# Green discharge in Pregnancy



## momma_to_be

Hello. I am going to be 25 weeks pregnant, and since the very beginning of my pregnancy, my discharge has been a light green colour and has been globbing on my underwear. I have gotten a PAP swab done early in my pregnancy as a normal routine I get every 6 months due to the fact I had "gray cells" meaning I was at a risk of having cervial cancer. Everything came back normal, and I had even mentioned the green mucous, and he even seen it while doing the test. I was almost positive that when I was taking Diclectin, that THAT was causing it, but he had assured me that he's never heard of anyone who was taking that pill had green discharge. And well I've been off it for almost 2 weeks and I still have those annoying clumps of green discharge. It doesn't have a foul smell, and I've already have had the swabs done earlier on, and I can't get more done because I am placenta previa, and have been placed on pelvic rest. I'm just wondering if there are any other women out there who are experiencing the same thing as I am and have been assured that everything was "fine" and came back clear, but have green, clumpy discharge during pregnancy?


----------



## addie140910

I would say to get a second opinion. Since you have had it since the beginning of pregnancy perhaps it is not that big of a deal, but when my sister had green discharge it was actually her mucous plug coming out X_X. Now granted she fell, and the mucous came out when she was in the shower, but it was really scary because she had an appointment with the doctor the next day and they immediately scheduled her for a c-section because the baby did not have enough fluid around her. (even though they said it was the mucous plug, and that her water did not actually break and was leaking or something I don't understand how that happens but anyway.)

Not trying to scare you, but your health and baby's health is the most important. :) 

Good luck to you and baby! <3


----------



## starnicole

i would think probably normal since you've had it since the beginning. my discharge is yellow and has been the entire pregnancy (mixed with a little green occasionally). i talked to the midwife and ob about it and they said that it must be normal for me as it'[s been thoe whole prego and they had checked for infections. if you're concerned still, go see another dr.


----------



## Mamoosca

It sounds like thrush to me, it could also be bacterial vaginosis . I would ask your gp to do a swab and put your mind at rest that its something easily treatable xx


----------



## Little_Nugget

Mine is sometimes (around 1-2 times a week) elastic like snot and either yellow or greenish (sorry I know that's gross) but I've had three lots of swabs done so far testing for thrush and bv and they've been negative. I'm still paranoid to buggery because of my history but I think for some women this wacky discharge is normal.

If there's a streak of blood or it goes pinkish/brown n snot like that would make me think it's the plug. You can get a wet slide done where they swab you without using a nasty speculum. I've had that too cos I have awful spd and my pelvis is for want of a better word, shagged lol.

:: BRIEF 1 ::
Transcribe the part of the pregnancy discharge thread between "I would say" and "happens but anyway.)", inclusive.
:: BRIEF 2 ::
In the pregnancy discharge thread, how often does the original poster normally get a PAP swab?
:: BRIEF 3 ::
Using the pregnancy discharge thread, explain why the original poster cannot get more swabs done.

:: DATA EXTRACT ::
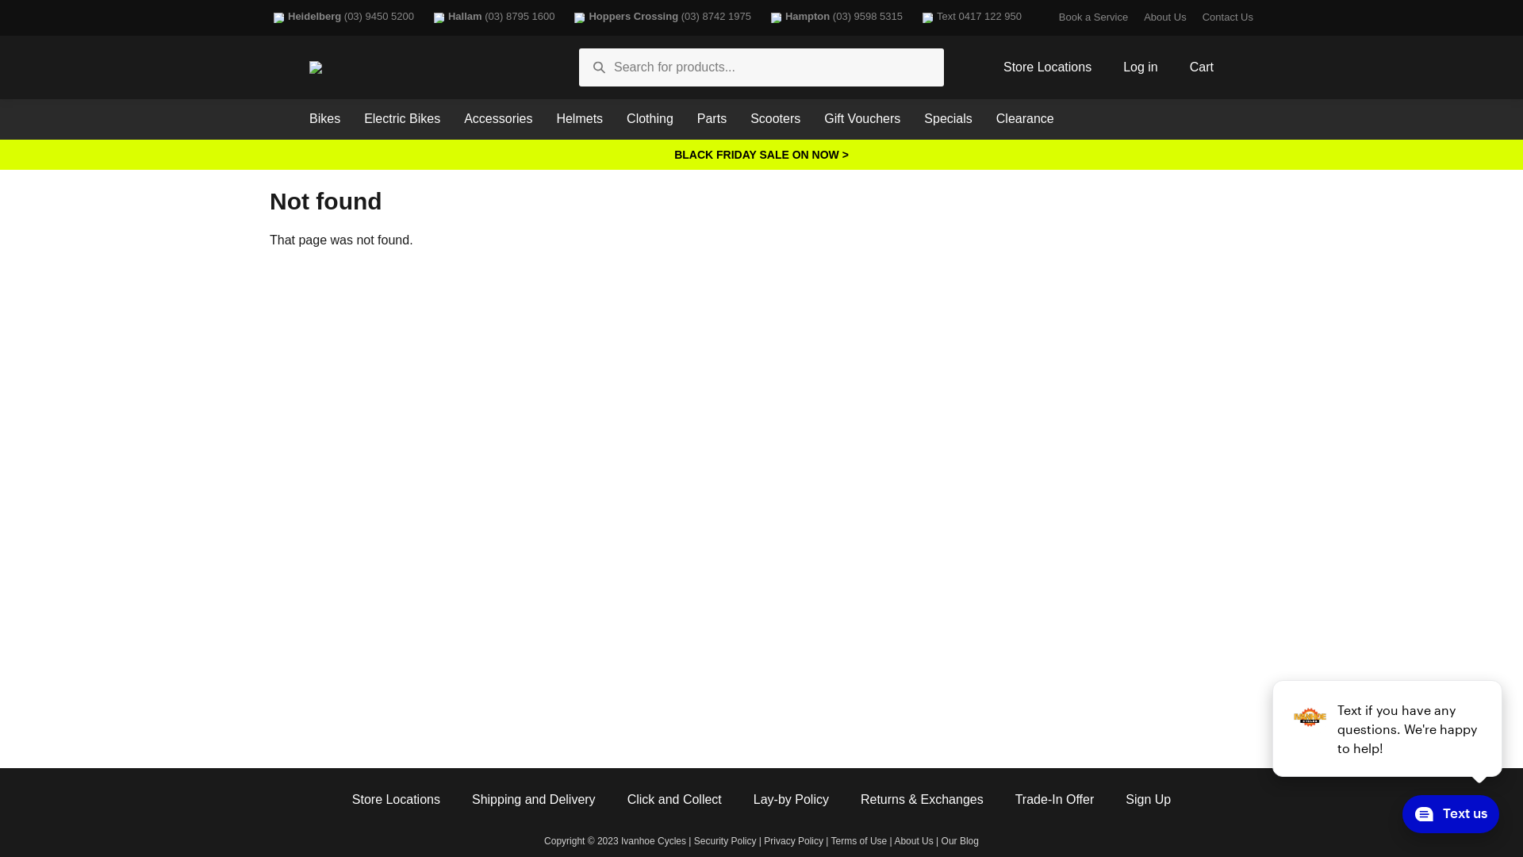  I want to click on 'About Us', so click(913, 840).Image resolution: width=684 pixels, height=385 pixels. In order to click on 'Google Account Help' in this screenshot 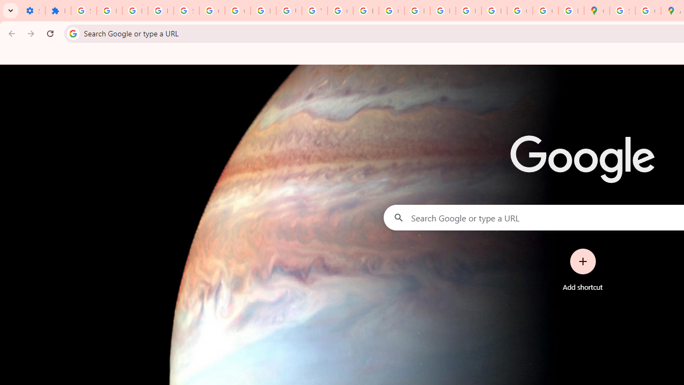, I will do `click(212, 11)`.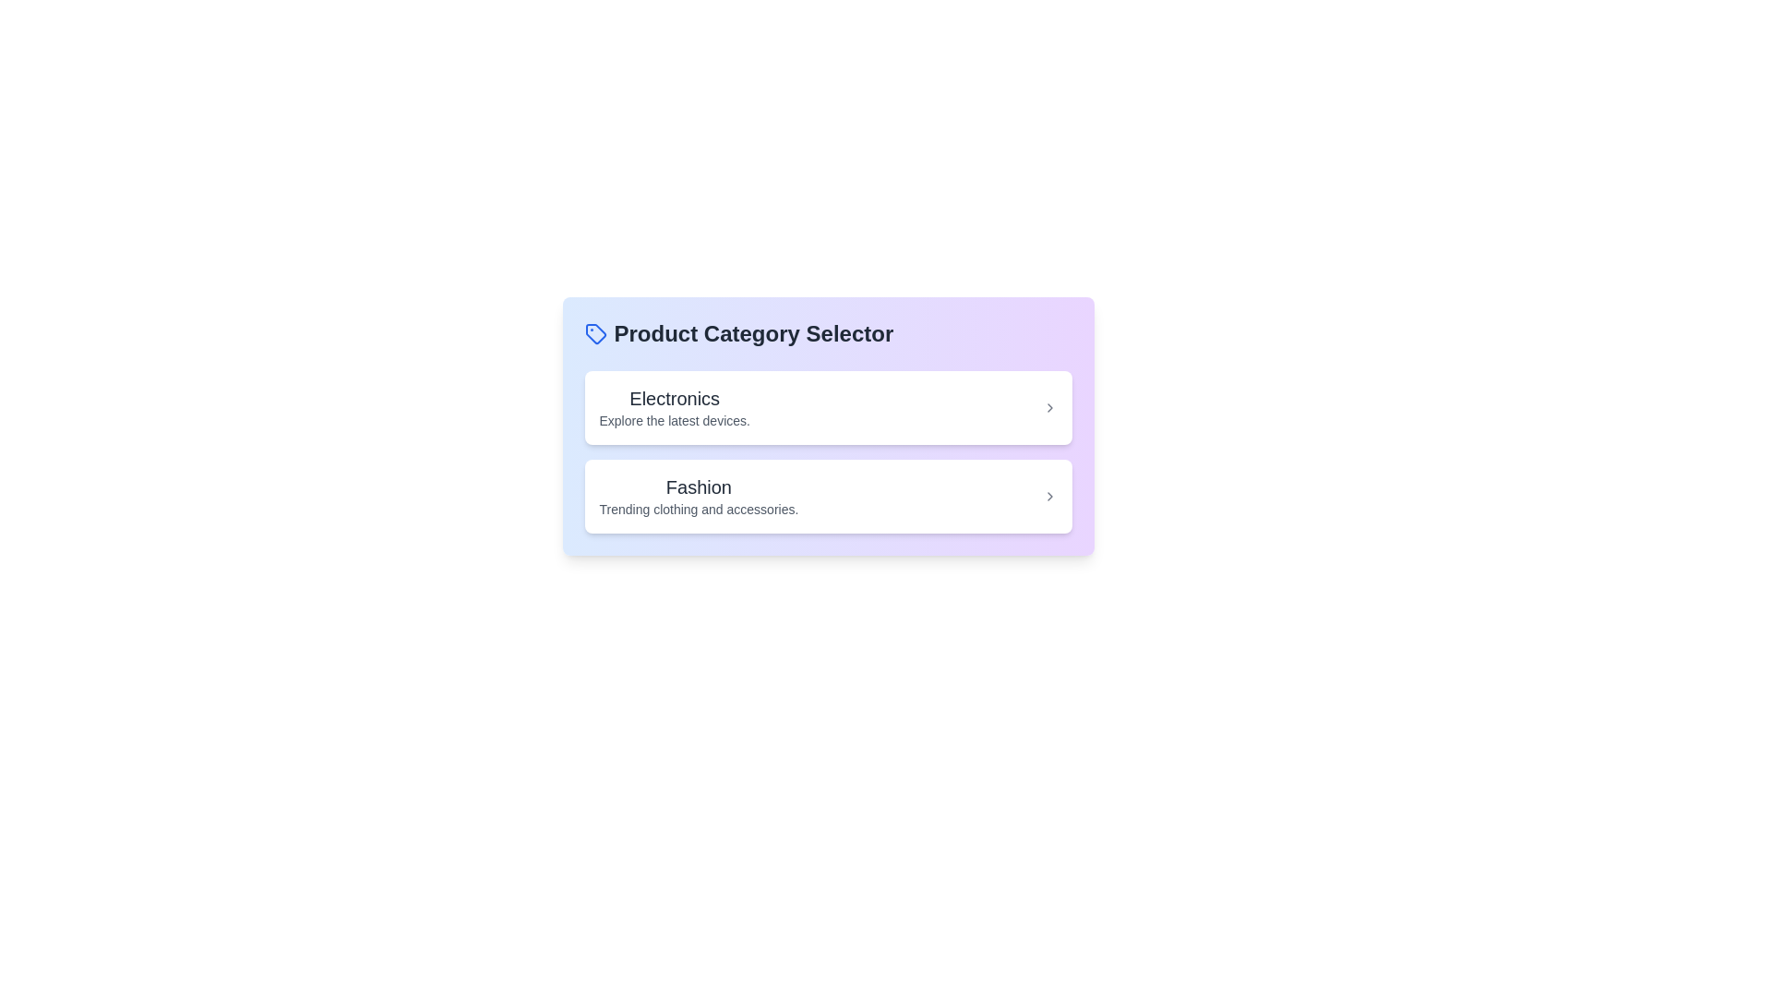 The width and height of the screenshot is (1772, 997). What do you see at coordinates (1049, 495) in the screenshot?
I see `the icon button for navigation located at the far right of the 'Fashion Trending clothing and accessories' card to receive additional visual feedback` at bounding box center [1049, 495].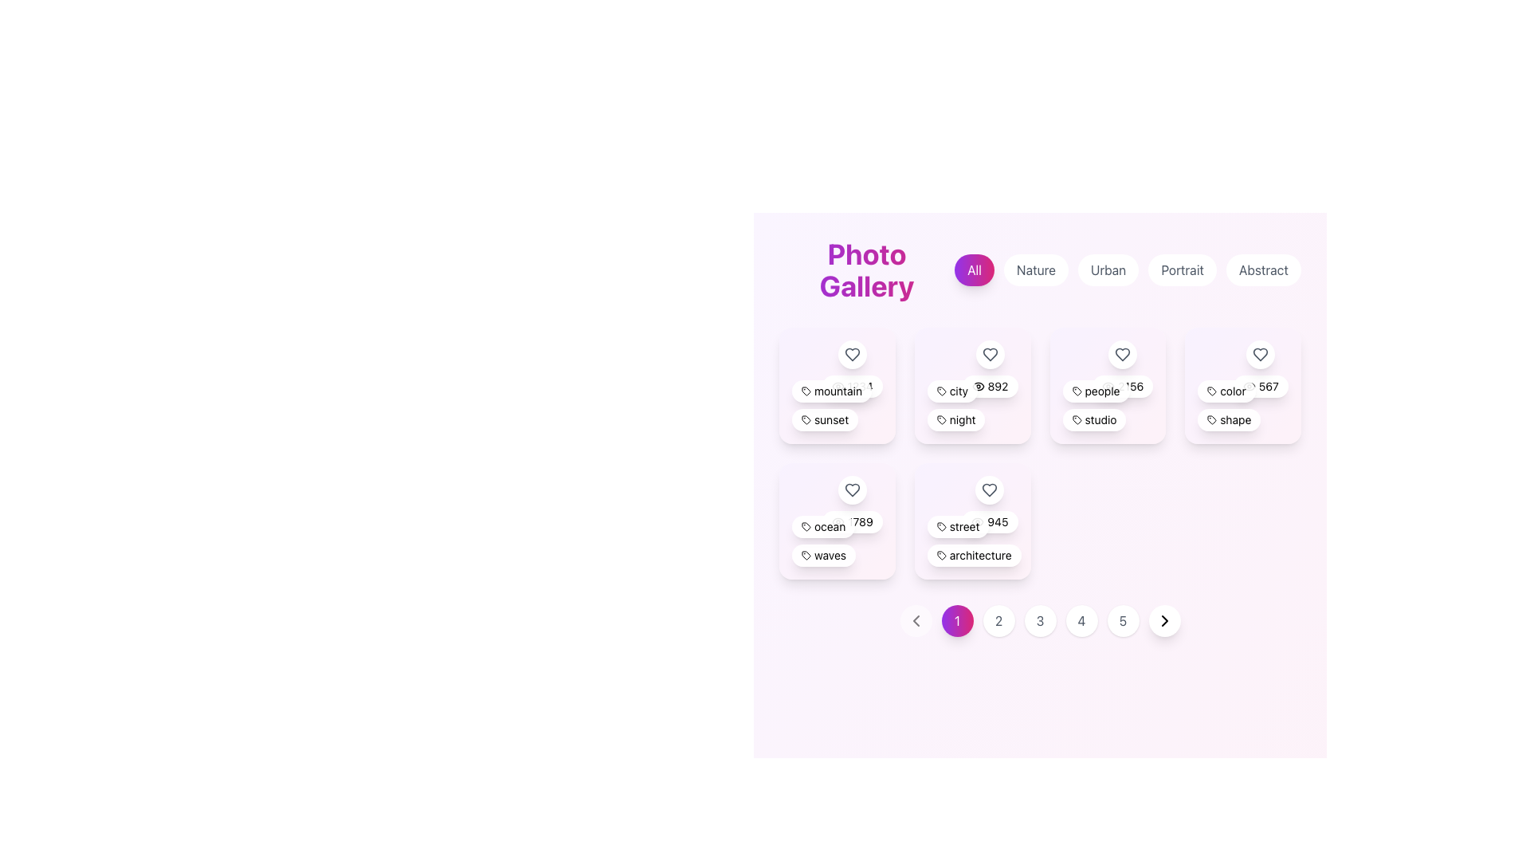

:: RESPONSE 1 ::
I would say to get a second opinion. Since you have had it since the beginning of pregnancy perhaps it is not that big of a deal, but when my sister had green discharge it was actually her mucous plug coming out X_X. Now granted she fell, and the mucous came out when she was in the shower, but it was really scary because she had an appointment with the doctor the next day and they immediately scheduled her for a c-section because the baby did not have enough fluid around her. (even though they said it was the mucous plug, and that her water did not actually break and was leaking or something I don't understand how that happens but anyway.)

:: RESPONSE 2 ::
Every 6 months.

:: RESPONSE 3 ::
The original poster has placenta previa and has been placed on pelvic rest.